Work order: Go through the entries and copy every one exactly.

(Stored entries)
Content starts
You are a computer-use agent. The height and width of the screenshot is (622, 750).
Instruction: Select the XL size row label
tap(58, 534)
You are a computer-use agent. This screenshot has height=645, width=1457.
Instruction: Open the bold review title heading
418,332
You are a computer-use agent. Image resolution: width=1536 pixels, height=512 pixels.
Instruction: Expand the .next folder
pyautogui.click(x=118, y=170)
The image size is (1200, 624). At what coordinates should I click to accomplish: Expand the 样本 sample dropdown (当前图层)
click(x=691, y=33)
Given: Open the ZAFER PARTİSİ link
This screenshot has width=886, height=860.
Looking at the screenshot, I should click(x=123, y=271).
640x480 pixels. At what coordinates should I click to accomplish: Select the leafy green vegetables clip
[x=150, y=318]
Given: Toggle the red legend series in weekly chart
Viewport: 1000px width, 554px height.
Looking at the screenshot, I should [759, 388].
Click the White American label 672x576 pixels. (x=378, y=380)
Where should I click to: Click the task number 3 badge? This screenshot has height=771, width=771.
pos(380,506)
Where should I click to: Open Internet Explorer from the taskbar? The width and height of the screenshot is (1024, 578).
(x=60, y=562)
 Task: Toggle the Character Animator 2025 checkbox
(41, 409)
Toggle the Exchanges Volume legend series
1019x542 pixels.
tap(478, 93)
Content ends
Reply to the task:
You are a computer-use agent. The height and width of the screenshot is (622, 750).
Instruction: Select the XL size row label
tap(58, 534)
You are a computer-use agent. This screenshot has height=645, width=1457.
Instruction: Open the bold review title heading
418,332
You are a computer-use agent. Image resolution: width=1536 pixels, height=512 pixels.
Instruction: Expand the .next folder
pyautogui.click(x=118, y=170)
The image size is (1200, 624). At what coordinates should I click to accomplish: Expand the 样本 sample dropdown (当前图层)
click(x=691, y=33)
Given: Open the ZAFER PARTİSİ link
This screenshot has width=886, height=860.
Looking at the screenshot, I should click(x=123, y=271).
640x480 pixels. At what coordinates should I click to accomplish: Select the leafy green vegetables clip
[x=150, y=318]
Given: Toggle the red legend series in weekly chart
Viewport: 1000px width, 554px height.
Looking at the screenshot, I should [759, 388].
Click the White American label 672x576 pixels. (x=378, y=380)
Where should I click to: Click the task number 3 badge? This screenshot has height=771, width=771.
pos(380,506)
Where should I click to: Open Internet Explorer from the taskbar? The width and height of the screenshot is (1024, 578).
(x=60, y=562)
 Task: Toggle the Character Animator 2025 checkbox
(41, 409)
Toggle the Exchanges Volume legend series
1019x542 pixels.
tap(478, 93)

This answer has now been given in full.